Dr Menkir said yield losses in maize from damage by S. hermonthica varied from 20 to 80% among subsistence farmers, but 100% loss could occur in susceptible cultivars under severe infestation in marginal production conditions.
The released herbicide-resistant hybrids allow seeds to be planted that have been treated with low doses of metsulfuron methyl herbicide. This targets S. hermonthica before or at the time of its attachment to the maize root, killing the parasite underground before it inflicts damage on the crop. These hybrids can thus be used to deplete the Striga seed bank in the soil and minimize yield losses in subsequent cereal crops. MSM-reated seeds of these hybrids can be integrated into the diverse farming systems in Nigeria because the herbicide effectively controls the parasite at a low rate of application.
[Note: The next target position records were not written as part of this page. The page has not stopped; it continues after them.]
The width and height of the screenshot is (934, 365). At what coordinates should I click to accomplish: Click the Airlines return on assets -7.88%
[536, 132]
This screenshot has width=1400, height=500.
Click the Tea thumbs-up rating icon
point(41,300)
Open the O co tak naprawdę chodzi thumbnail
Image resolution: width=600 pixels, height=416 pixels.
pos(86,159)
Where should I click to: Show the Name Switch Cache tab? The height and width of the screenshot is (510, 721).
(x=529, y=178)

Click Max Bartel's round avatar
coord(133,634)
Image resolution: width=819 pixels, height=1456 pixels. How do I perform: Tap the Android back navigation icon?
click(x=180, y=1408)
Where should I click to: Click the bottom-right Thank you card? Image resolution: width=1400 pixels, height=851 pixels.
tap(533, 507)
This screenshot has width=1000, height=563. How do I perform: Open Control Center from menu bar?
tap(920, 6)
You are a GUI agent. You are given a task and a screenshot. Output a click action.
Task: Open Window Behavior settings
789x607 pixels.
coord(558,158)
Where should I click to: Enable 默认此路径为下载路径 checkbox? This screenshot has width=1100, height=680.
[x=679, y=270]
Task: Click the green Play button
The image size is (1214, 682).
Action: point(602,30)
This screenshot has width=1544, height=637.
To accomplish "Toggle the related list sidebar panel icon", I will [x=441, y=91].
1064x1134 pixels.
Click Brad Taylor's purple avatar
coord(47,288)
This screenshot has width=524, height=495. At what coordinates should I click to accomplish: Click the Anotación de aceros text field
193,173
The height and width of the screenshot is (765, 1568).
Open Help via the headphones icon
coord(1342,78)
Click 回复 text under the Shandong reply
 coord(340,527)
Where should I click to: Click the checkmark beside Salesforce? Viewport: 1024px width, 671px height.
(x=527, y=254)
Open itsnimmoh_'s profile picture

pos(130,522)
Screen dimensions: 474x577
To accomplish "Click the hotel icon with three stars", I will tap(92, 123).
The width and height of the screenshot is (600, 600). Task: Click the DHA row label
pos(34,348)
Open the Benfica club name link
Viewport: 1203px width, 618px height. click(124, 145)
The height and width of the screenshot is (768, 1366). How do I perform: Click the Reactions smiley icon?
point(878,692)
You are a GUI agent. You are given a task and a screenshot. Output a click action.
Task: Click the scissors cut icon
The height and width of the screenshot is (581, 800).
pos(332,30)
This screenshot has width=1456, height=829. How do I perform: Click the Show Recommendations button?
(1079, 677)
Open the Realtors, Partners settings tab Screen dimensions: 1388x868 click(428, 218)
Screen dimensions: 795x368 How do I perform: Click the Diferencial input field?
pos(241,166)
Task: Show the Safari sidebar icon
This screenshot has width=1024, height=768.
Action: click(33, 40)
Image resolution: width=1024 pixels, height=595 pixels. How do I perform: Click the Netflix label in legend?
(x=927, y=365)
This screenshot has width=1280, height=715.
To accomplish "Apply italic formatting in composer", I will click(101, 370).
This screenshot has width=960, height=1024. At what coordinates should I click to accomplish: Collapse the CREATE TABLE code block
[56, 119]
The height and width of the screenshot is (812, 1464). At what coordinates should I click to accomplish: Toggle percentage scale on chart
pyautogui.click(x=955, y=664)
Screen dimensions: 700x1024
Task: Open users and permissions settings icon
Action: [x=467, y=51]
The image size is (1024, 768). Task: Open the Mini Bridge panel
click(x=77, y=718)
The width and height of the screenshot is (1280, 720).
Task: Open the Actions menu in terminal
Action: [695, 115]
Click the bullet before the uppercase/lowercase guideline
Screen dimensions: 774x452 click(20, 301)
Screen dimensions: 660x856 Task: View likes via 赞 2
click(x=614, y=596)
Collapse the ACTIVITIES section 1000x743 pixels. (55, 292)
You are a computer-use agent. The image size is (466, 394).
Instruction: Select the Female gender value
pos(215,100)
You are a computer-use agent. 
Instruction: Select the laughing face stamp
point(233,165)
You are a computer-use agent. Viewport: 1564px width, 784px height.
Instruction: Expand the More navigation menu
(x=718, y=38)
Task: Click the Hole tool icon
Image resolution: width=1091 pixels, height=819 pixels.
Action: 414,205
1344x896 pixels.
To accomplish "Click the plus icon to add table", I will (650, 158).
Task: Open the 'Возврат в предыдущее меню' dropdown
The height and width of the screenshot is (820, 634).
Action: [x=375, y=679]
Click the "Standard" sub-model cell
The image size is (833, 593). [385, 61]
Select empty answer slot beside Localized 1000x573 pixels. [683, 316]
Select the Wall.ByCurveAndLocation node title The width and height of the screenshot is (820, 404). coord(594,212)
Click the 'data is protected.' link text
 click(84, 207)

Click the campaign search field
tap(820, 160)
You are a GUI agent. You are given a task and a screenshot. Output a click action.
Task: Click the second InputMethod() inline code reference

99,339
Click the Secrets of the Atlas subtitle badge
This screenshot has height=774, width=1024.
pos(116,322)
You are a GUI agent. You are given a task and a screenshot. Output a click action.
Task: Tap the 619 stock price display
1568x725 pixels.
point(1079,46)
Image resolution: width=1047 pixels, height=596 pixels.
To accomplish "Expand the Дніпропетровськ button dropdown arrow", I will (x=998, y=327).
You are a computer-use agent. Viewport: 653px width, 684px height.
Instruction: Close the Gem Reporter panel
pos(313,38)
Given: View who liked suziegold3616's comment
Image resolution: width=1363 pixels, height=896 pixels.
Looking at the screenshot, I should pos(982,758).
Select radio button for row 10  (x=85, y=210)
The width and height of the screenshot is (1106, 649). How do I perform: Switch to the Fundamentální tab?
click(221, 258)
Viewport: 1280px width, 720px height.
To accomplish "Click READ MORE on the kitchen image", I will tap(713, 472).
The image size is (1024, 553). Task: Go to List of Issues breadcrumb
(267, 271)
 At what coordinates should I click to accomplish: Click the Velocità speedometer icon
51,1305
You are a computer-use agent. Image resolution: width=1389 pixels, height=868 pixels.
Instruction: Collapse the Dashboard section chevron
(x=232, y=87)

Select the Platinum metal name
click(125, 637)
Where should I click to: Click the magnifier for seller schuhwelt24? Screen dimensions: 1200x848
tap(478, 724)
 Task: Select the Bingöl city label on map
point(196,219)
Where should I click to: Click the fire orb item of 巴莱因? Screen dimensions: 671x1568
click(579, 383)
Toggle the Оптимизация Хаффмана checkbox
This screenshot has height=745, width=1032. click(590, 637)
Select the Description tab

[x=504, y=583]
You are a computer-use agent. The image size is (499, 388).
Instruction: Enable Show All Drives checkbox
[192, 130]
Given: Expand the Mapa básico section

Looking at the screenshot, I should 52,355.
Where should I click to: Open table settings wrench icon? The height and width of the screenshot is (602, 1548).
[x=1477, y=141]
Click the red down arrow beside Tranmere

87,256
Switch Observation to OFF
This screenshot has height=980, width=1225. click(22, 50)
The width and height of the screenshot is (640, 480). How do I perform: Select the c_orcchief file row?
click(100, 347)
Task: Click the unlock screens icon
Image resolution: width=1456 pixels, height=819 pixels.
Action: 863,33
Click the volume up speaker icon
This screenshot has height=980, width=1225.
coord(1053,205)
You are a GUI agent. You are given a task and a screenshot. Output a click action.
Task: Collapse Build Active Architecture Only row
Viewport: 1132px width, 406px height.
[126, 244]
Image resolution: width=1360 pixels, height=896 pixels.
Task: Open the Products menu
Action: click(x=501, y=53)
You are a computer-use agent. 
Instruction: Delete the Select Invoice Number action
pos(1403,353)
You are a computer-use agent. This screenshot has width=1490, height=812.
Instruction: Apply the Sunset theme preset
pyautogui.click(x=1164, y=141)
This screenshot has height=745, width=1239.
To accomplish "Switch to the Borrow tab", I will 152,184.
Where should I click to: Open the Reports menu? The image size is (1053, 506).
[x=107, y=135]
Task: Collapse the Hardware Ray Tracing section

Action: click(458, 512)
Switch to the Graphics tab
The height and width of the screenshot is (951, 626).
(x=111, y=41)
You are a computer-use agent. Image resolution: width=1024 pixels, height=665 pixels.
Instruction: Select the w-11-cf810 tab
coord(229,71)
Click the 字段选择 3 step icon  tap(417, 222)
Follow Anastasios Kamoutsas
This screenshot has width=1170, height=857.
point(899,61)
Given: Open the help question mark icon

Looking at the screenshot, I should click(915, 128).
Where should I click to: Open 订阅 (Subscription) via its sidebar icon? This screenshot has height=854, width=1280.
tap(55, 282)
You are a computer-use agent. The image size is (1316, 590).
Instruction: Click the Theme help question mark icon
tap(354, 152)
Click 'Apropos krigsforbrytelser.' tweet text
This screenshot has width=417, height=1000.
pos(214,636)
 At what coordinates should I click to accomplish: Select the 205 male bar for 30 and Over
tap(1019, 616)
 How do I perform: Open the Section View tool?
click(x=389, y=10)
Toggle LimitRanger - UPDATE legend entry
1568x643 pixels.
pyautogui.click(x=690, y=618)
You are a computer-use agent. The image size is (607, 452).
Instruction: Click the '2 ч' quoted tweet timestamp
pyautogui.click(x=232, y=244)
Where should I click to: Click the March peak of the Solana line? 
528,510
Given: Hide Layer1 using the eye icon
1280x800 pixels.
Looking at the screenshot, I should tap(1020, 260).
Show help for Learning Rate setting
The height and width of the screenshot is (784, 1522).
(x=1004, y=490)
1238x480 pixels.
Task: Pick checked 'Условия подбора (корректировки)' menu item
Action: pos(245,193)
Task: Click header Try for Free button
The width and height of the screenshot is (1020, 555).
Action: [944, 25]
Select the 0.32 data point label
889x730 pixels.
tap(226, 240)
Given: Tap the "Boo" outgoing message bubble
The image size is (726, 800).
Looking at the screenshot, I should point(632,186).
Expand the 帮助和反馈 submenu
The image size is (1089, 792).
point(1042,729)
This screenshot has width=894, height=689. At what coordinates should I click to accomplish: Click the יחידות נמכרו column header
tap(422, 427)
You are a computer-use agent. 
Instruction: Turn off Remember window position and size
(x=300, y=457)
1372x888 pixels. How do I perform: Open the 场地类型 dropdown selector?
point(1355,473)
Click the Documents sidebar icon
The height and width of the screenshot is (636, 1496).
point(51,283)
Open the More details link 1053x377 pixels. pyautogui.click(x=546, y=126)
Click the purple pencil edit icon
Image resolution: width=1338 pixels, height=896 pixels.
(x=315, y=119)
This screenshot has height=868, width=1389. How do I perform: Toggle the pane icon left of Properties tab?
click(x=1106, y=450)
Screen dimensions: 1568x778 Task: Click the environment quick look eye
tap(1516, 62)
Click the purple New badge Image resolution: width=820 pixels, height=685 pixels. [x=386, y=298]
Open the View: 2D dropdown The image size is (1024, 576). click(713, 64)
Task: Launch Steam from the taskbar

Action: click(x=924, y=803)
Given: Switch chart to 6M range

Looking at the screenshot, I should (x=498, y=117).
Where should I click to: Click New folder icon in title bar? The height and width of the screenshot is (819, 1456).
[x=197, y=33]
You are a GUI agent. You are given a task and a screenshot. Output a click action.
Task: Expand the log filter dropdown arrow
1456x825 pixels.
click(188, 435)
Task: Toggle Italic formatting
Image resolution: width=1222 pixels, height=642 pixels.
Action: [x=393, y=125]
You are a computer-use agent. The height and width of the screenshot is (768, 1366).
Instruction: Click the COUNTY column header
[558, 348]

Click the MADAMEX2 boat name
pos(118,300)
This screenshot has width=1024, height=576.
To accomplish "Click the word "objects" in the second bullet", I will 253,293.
The ISMA project works with the private sector to catalyze the process of producing and marketing treated seeds of herbicide-resistant maize hybrids to smallholder farmers in Nigeria to control S. hermonthica.
Other collaborating partners engaged in extensive testing of these hybrids include the Institute for Agricultural Research (IAR) and Agricultural Development Programs in Bauchi and Kano States.
The ISMA project is being implemented by IITA in partnership with CIMMYT, icipe, BASF Crop Chemical, AATF and national partners in Kenya and Nigeria.